Following recent outbreaks in Edinburgh and Stoke, the Health and Safety Executive will be embarking on an 18-month programme to improve the management of legionella control. No details of the initiative are yet announced, but higher risk installations such as cooling towers will be prioritised.

Night shifts increase health risks

The British Medical Journal has reported the findings of a study that has identified a correlation between people who work night shifts and irregular hours, and the prevalence of heart disease.

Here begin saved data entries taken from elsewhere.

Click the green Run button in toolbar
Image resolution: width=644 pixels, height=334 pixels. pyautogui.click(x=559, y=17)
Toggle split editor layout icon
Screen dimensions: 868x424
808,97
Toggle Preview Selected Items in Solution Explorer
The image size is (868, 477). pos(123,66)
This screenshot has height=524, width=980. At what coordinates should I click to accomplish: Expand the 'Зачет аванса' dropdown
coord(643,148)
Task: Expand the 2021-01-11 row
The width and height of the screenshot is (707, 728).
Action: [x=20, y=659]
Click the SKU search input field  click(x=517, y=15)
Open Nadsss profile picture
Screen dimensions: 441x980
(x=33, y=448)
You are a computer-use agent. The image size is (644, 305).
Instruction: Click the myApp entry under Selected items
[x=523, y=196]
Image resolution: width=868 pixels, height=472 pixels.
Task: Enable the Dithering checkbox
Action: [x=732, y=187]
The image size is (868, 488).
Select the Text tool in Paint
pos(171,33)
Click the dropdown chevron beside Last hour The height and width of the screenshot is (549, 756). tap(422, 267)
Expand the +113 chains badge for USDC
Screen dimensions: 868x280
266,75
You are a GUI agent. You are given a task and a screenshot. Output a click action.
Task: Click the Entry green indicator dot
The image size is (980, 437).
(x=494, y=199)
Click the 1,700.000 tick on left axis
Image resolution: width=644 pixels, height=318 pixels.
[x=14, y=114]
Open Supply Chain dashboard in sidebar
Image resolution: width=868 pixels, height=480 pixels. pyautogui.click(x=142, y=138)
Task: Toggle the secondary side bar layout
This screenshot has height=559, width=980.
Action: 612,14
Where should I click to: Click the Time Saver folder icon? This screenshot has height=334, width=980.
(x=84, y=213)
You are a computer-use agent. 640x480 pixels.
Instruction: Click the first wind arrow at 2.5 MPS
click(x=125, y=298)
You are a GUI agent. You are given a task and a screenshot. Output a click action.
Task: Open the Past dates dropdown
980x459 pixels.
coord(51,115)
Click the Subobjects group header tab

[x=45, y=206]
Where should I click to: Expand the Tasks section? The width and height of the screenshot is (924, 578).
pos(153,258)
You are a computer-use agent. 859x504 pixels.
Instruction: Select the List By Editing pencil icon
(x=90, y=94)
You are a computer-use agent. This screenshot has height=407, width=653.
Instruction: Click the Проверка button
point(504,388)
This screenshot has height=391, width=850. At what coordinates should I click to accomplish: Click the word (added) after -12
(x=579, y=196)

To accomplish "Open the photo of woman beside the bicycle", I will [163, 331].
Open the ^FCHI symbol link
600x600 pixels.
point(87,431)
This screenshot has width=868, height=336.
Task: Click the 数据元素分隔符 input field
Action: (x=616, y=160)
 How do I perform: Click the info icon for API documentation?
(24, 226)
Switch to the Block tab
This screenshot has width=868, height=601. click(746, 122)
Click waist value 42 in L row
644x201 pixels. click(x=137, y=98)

Shift work can interrupt the body’s normal rhythms, and interference with the body clock is linked with risks of diabetes, high cholesterol and raised blood pressure. Those health issues are associated with cardiovascular disease, heart attacks and strokes. Professor Hackam, a clinical pharmacologist who headed up the research team, concluded that night shift workers are 41% more likely to have heart disease. In the UK it is estimated than around one in five workers have shifts that include night duty.

School conned by rogue asbestos contractors

In August, Oxford Magistrates’ Court heard a case in which two contractors admitted falsifying records relating to a job for Our Lady’s Abingdon School.

Asbestos analyst Richard Gray from Hoddesdon, and David Gray (no relation) from Oxford, who is a supervisor for a licensed asbestos contractor, had taken short cuts. They gave the school a false statement of asbestos clearance, probably to save them the trouble of doing the job correctly. The con was revealed after an engineer went to the school to do plumbing work and came across asbestos that had purportedly been removed. During the investigation, a GPS tracking system was able to show that Richard Gray’s vehicle did not attend the school but had been taken from a motorway service station to his home address. He had gone to the services to meet his namesake where they concocted the false documents. Richard Gray was fined £4,000 with £1,000 costs, and David Gray was fined £1,000 with £250 costs.

Corporate manslaughter penalty

Manchester Crown Court has ordered Lion Steel Equipment Limited to pay a fine of £480,000 following the death of one of its employees from injuries sustained in May 2008.

A maintenance worker, Steven Berry, fell through the rooflight of the company’s Cheshire factory to the floor below. He was expected to work at height unsupervised on the fibreglass roof with no safety equipment and was given no training.

Although it was impossible to explain exactly why Mr Berry fell, the absence of crawling boards, barriers etc were ample evidence of unsafe working systems. The conviction is the third under the Corporate Manslaughter and Corporate Homicide Act 2007. The firm is allowed to pay the fine and costs over three years.